_What the task asks:_
Render the part of the listing that opens with the line containing "Zoom out using the minus map control" and runs through the end of the listing as a Markdown table with the columns No. and Line, one row per line, skipping blank lines. Leave the pictures out of your answer.

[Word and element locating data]
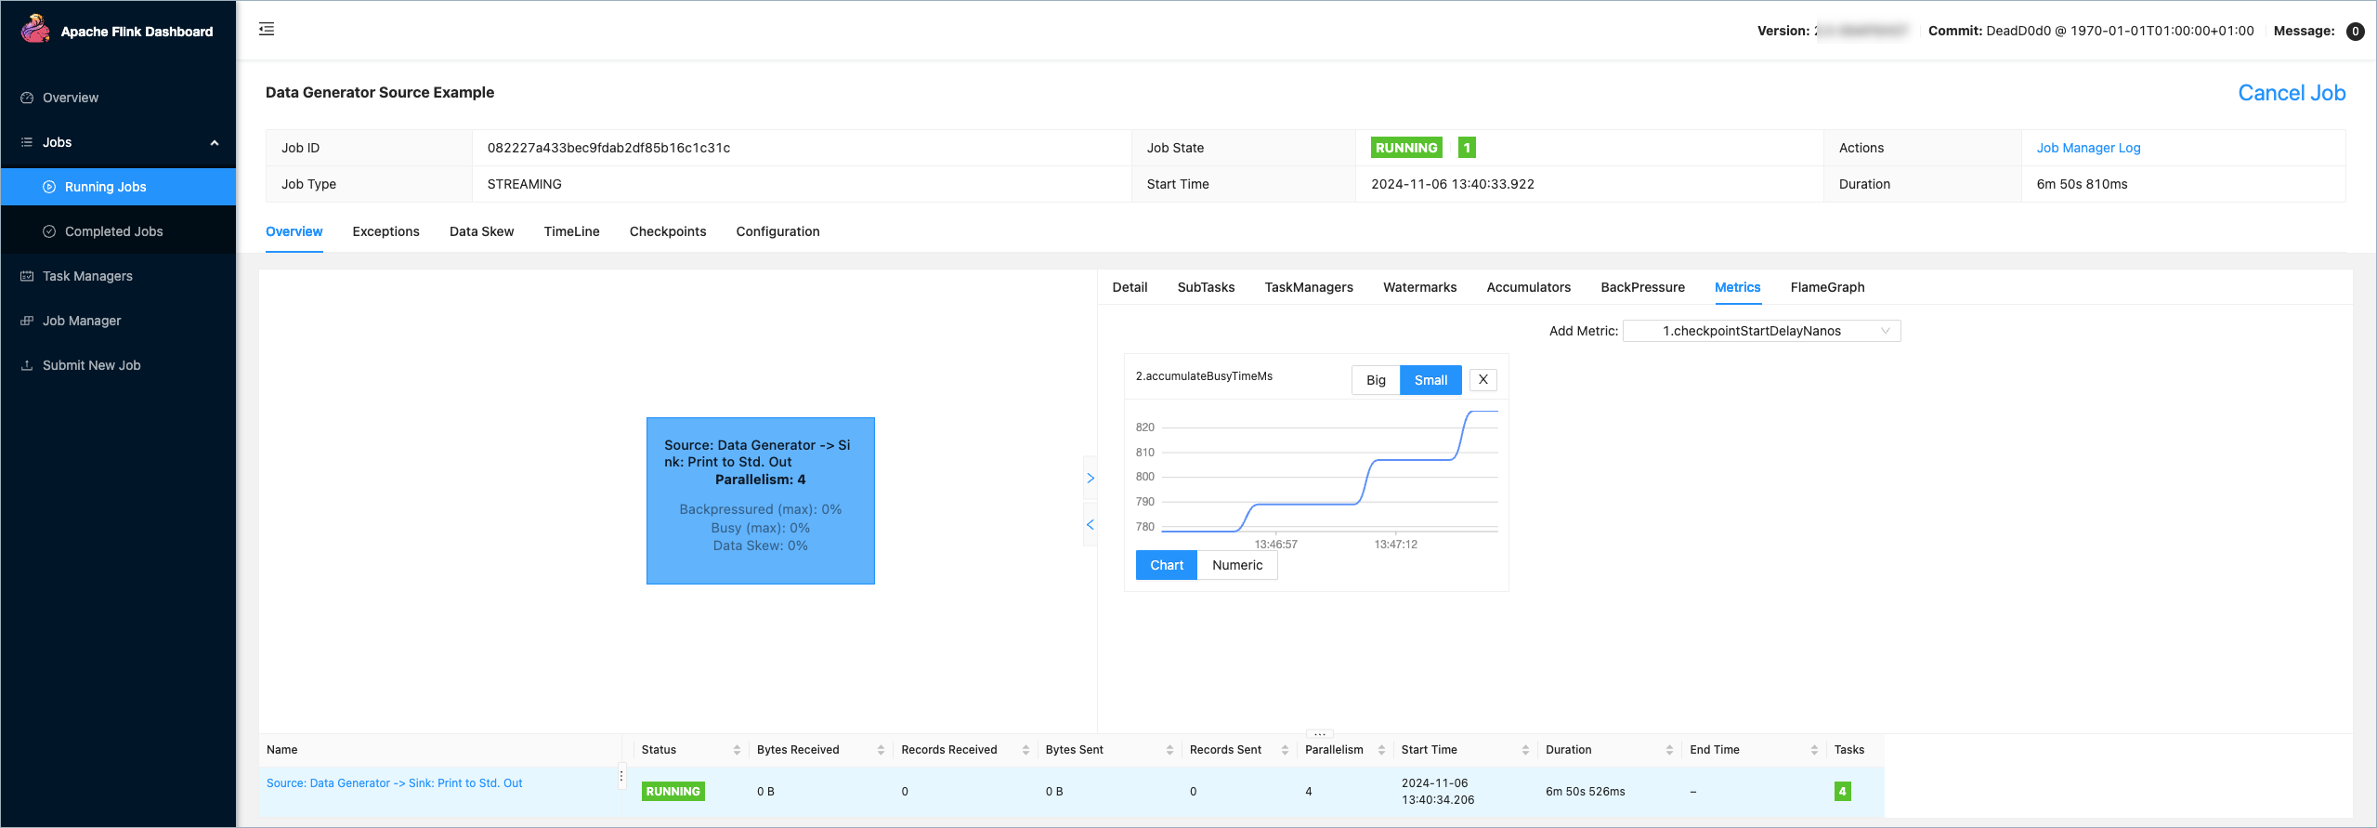
Task: Switch to the Checkpoints tab
Action: coord(667,231)
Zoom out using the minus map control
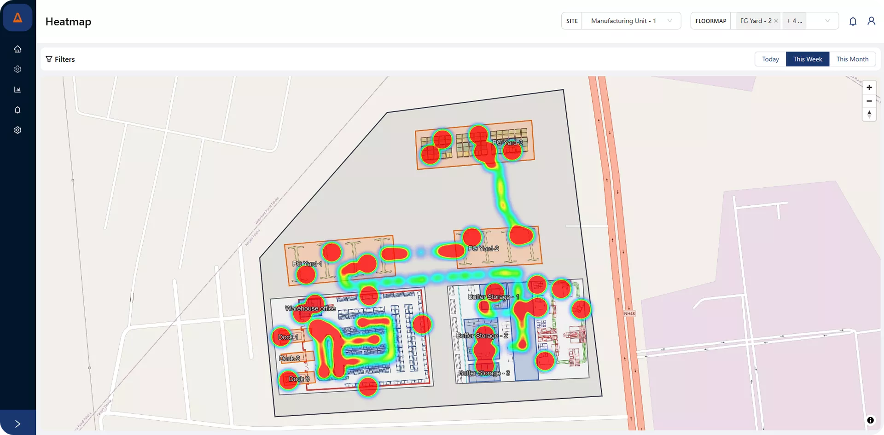The height and width of the screenshot is (435, 884). tap(869, 101)
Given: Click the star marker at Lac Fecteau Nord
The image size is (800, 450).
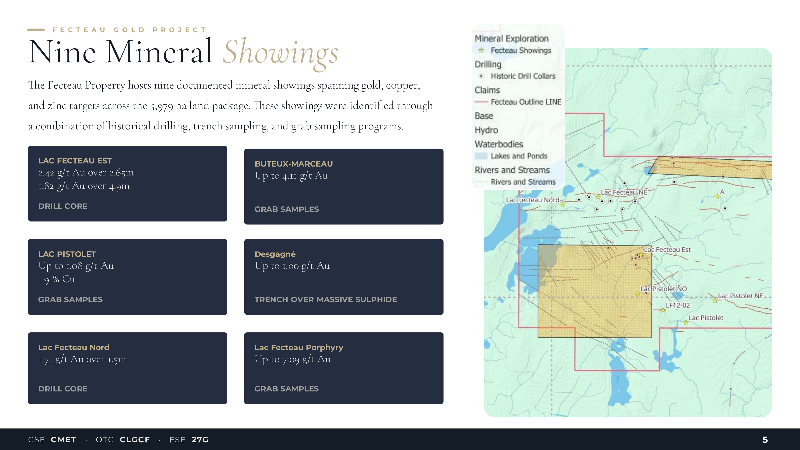Looking at the screenshot, I should [x=562, y=204].
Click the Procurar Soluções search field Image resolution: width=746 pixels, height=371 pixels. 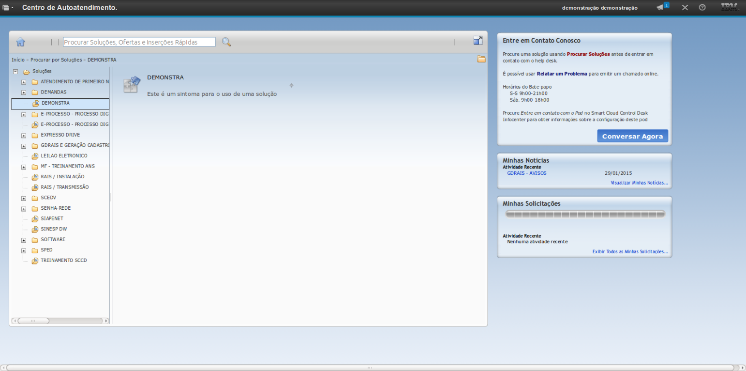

_Response below:_
| No. | Line |
|---|---|
| 1 | Zoom out using the minus map control |
| 2 | The height and width of the screenshot is (435, 884). tap(869, 101) |
| 3 | Given: Click the star marker at Lac Fecteau Nord |
| 4 | The image size is (800, 450). |
| 5 | Looking at the screenshot, I should [x=562, y=204]. |
| 6 | Click the Procurar Soluções search field Image resolution: width=746 pixels, height=371 pixels.  |